The surfaces of both stories are deceptively simple: All word-processing tools have basically the same capabilities, and all the authors described in the book seem to have found them valuable — even delightful. Beneath those surfaces, however, lie deep wells of complexity. Before Corel’s WordPerfect emerged as the de facto industry standard in the mid-’80s, a stunning diversity of software packages and hardware-software combinations were available to users interested in word processing. The users who chose from among those diverse options ranged from secretaries and office managers through writers as diverse as Arthur C. Clarke, Len Deighton, Stephen King, John Updike, and John McPhee. Given that (almost) every writer profiled here seems to have used a different system, the number of individual cases to be covered is dizzying.

Track Changes excels in capturing this diversity. Its in-depth portraits of individual writers’ early interactions with word processing cover an extraordinary level of detail: what equipment they chose, why they chose it, and how their choices affected not only their own work but their relationships with staff, collaborators, publishers, and those they turned to (formally or informally) for technical support. The information that makes up the portraits is gleaned primarily from period interviews and magazine profiles, but also from correspondence, advertisements, book forewords, and other unlikely sources. We glibly talk about “early adopters” of new technologies as if they were a monolithic group. Track Changes, by depicting a particular set of them in remarkable depth and detail, shows how much more complex (and interesting) the truth is.

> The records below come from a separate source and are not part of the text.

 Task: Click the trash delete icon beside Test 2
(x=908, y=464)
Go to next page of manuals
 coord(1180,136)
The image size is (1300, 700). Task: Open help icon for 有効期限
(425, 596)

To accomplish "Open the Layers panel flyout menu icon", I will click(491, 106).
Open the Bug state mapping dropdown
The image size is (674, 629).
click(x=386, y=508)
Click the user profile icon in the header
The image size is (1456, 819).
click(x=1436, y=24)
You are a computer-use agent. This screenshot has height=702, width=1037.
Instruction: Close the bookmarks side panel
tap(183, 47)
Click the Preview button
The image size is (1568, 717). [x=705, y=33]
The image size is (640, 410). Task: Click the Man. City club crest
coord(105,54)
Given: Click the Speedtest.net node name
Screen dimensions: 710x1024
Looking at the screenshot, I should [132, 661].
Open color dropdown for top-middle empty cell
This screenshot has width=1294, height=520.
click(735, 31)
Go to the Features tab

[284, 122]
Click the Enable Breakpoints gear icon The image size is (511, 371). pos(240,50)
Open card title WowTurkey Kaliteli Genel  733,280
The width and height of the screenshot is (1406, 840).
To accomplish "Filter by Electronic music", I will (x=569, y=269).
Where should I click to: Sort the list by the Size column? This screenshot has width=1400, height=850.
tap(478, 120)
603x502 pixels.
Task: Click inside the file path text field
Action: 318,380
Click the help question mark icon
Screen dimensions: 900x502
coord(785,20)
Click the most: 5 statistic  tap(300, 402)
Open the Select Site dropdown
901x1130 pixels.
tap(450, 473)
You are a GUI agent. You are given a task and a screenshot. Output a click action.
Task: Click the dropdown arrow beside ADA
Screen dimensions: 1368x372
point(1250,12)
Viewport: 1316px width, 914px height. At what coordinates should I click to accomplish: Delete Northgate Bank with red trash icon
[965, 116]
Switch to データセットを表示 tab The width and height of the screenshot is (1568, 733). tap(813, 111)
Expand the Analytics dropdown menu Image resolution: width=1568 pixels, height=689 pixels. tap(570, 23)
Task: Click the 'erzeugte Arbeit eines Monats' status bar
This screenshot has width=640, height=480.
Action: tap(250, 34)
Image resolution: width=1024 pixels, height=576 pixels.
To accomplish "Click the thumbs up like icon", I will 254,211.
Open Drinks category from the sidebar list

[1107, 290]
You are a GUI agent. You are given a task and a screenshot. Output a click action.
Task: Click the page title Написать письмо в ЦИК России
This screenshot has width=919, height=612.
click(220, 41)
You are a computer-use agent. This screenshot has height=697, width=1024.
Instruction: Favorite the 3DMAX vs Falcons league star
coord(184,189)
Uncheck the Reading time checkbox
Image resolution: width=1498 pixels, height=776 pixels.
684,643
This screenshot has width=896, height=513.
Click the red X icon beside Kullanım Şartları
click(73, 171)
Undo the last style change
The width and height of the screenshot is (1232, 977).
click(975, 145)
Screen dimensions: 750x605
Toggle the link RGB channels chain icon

The ’70s and early ’80s were to word-processing systems what the 15 years prior to World War I were to aircraft: a period of wild experimentation, filled with strangely configured machines that seemed promising at the time, but are long since forgotten. Track Changes captures that diversity as well, and references to long-obsolete systems (gone from the memories of everyone but one-time users and computer historians) stud the pages. Kirschenbaum is, he makes clear in the introduction, not writing a technological history of early word-processing systems. Indeed, the book’s deliberately non-chronological organization subverts any attempt by the reader to impose a “march of technological progress” narrative on it. Thanks to his comprehensiveness, however, Track Changes is a useful placeholder for a yet-to-be-written technological history of word processing and a valuable resource for those deeply interested in it.

Writing for a core audience of fellow scholars (who can reasonably be assumed to know the history, already), Kirschenbaum omits much of the social, literary, and technological context that would have made Track Changes more broadly accessible. He tacitly assumes, for example, that the reader needs only the barest reminder of why the Apple IIe or the Altair 8800 was a milestone in the history of personal computers. He discusses all-but-extinct devices like impact printers, floppy disks, teletype machines, and the IBM Selectric typewriter as if they were still familiar, despite the fact that a substantial (and ever-growing) section of the reading audience has never seen, let alone used them in their “natural habitat”. The reversed (and then slightly scrambled) chronological organization of the book is comprehensible, despite itself, to readers familiar with the early history of personal-computer technology, but likely to baffle those who are not.

All of these elisions are legitimate choices, given the audience that Kirschenbaum is writing for, but they set the book apart from the more deliberately popular work of writers like Stephen Levy, Kevin Kelly, and Stephen Johnson. Anyone with a college diploma in their desk drawer and technology on their mind can read Track Changes and follow its argument. It’s aimed, however, at the much smaller group who read the cover copy and exclaim: “Yes! It’s about damn time somebody wrote a book like this!”